NHI white paper issues raised
Single payer fund
In terms of the single payer fund, the white paper believes that the NHI can use bulk purchasing power to drive down the price of healthcare services. However, it then simultaneously declares that it will accredit medical service providers - public and private - and then set the prices at which they can sell their services to the NHI. It specifically states that it will deploy a “uniform reimbursement strategy” and that accredited service providers will not be allowed to deviate from that.
This raises a fundamental question. If the NHI is going to regulate the price at which the services are being procured, why does it need to use the bulk purchasing power of a single fund to reduce prices?
Nationalising private service providers
The white paper also declares that medical schemes will not function in parallel to the NHI, but will only be permitted to offer "complementary services" that are not available under the NHI. This will destroy the current medical scheme market and effectively nationalise most private service providers, since they will have no choice but to contract with the NHI for the defined services at regulated prices.
In a further contradiction, the white paper states that citizens will not be forced to use NHI services but if medical schemes cannot co-exist with the NHI, how will this choice be achieved?
Consequences
The two fundamentals of removing competition between funds and service providers will have disastrous consequences. Quality will suffer and the ultimate long-term impact will be higher prices – it’s the undisputed consequence of removing competition from a market.
As the Department of Health currently operates, it’s effectively a single payer fund. Citizens who cannot afford medical aid cover, have no choice but to receive their healthcare from state-funded public health facilities. The obvious quality problems that currently beset the public system are exactly what will transpire under a single payer NHI.

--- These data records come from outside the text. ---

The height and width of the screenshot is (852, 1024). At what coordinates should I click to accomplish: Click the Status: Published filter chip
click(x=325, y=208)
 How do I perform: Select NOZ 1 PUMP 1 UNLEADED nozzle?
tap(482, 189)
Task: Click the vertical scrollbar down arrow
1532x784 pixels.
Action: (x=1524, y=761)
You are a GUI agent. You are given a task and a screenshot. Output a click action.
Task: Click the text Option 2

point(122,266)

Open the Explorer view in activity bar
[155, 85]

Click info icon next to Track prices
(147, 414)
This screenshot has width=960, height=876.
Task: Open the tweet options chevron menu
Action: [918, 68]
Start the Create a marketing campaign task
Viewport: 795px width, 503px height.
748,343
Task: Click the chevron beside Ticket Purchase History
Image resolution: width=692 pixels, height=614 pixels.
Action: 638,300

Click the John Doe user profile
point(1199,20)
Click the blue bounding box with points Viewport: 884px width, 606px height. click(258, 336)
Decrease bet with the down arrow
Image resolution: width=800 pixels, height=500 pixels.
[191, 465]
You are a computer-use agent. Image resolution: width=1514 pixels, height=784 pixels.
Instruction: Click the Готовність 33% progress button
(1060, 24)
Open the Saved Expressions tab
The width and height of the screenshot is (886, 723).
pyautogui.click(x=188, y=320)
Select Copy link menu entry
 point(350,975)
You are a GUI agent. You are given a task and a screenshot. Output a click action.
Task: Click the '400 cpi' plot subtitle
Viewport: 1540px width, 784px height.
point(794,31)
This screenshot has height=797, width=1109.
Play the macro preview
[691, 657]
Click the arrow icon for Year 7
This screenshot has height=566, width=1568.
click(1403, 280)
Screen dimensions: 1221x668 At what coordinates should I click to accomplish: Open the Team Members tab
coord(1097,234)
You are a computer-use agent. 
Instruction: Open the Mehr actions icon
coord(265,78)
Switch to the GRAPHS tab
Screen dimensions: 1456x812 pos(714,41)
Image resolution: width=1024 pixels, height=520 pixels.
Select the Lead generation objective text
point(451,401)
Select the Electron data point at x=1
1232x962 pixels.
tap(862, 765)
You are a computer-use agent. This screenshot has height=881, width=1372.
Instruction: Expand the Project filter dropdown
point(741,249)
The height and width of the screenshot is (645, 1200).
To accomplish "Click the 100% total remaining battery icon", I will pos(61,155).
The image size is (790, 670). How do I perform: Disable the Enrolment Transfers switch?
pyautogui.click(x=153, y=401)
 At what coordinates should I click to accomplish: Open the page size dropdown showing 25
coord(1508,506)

Value-based health systems
The best option would be to allow multiple paying funds - similar to medical schemes - that compete with each other on the price, quality and efficiency of their service. Prices for medical services should also not be set. These multiple funds should be allowed to freely contract with any provider - public or private - based on the quality of their clinical outcomes, rather than on the price they charge. This structure would ensure competition between funders as well as providers.
Value-based health systems are growing in popularity and success in many countries around the world. By sharing clinical data, treatment methodologies and health outcomes, these value-based systems are achieving superior clinical outcomes at lower costs. It also allows consumers freedom of choice and leads both funders and providers to focus not on revenue generating, but on the clinical outcome of the patient. Competing on the quality of the health outcome results in a win-win situation. Costs are controlled and quality rises.
Further consequences of what NHI is proposing will be a brain drain, as doctors emigrate to friendlier markets, and corruption is virtually certain to be endemic in a state-run NHI fund that, in today’s value, will turnover in the region of R400bn annually.